In this crowd, where everyone more or less assumes you are an atheist or agnostic, some raised that to fight to defend evolution you must seek unity with religion and argue essentially that there should be no conflict between religion and evolution. When we got into this, we made clear that while some of us are atheists, the Defend Science position is that Defend Science is not about attacking religion, per se, but defending science; however, there is a movement by the Christian fundamentalists which is vehemently going after science and we cannot and should not have any common ground with that! For those of us who are atheists, it can be complicated to be discussing things at different levels at the same time—to unite with everyone who wants to defend evolution and to talk about our own views at the same time; but this is something we have to master because these challenges are not going to go away.

We learned from the conference that Defend Science has had a strong impact, and a number of people look to Defend Science.
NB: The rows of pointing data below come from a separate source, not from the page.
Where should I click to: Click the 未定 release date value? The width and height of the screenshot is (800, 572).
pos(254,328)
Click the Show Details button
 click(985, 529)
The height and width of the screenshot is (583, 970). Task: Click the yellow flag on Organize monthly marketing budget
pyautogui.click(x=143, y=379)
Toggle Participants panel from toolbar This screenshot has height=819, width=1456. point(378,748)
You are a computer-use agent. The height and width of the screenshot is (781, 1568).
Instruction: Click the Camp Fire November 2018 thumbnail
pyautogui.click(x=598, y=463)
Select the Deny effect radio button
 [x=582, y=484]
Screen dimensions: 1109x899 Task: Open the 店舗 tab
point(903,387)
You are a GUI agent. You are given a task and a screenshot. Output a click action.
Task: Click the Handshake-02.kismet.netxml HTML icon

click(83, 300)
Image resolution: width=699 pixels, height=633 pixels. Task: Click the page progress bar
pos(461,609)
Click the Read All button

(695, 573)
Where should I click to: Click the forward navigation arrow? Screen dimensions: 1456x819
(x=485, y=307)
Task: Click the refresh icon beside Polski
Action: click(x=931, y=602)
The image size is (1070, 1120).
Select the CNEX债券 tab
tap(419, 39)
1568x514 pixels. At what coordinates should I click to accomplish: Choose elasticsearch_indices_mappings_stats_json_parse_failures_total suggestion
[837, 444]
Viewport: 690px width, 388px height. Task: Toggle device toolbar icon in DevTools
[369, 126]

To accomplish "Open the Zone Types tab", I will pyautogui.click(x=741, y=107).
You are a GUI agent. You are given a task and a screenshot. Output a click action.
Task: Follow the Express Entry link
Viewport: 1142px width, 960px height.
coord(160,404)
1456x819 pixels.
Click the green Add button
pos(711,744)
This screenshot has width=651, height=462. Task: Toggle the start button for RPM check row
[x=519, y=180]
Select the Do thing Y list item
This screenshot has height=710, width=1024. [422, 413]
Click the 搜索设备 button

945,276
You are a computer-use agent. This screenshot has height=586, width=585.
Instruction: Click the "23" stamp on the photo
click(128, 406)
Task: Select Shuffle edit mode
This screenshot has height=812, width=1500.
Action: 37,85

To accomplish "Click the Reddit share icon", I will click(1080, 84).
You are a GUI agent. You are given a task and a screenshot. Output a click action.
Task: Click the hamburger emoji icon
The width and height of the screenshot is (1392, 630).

One man from a college in the rural South, who is very active in fighting for evolution, told us that he had wondered if Defend Science was going to go on after the end of the Bush regime; he was worried that we might “close shop” and was very glad to hear that we were on-going. (He had too many interesting stories to get into, here; however, one point he stressed is that he felt that the questions of evolution, ecology and global warming were very closely linked, at the scientific level; ideologically at the level of whether humans are the “capstone of creation” or are a component of nature; he emphasized as well that in his community, this was very practical, and had everything to do with whether you are concerned about the real world or “end times”. He emphasized that in his view there’s a lot of unity on the ground between those who support evolution and those involved even in things like recycling, which in his community is something that some preachers are opposing!)

Darwin Day and Darwin Year are going to be significant in terms of the societal impact, more so than we had fully realized; which is very good. Concurrently, there’s the continuing, relentless creationist attack which poses a challenge to Defend Science—and others! As we said to people at the conference, it is not yet decided what will come out of this—and what everyone does will make a great deal of difference!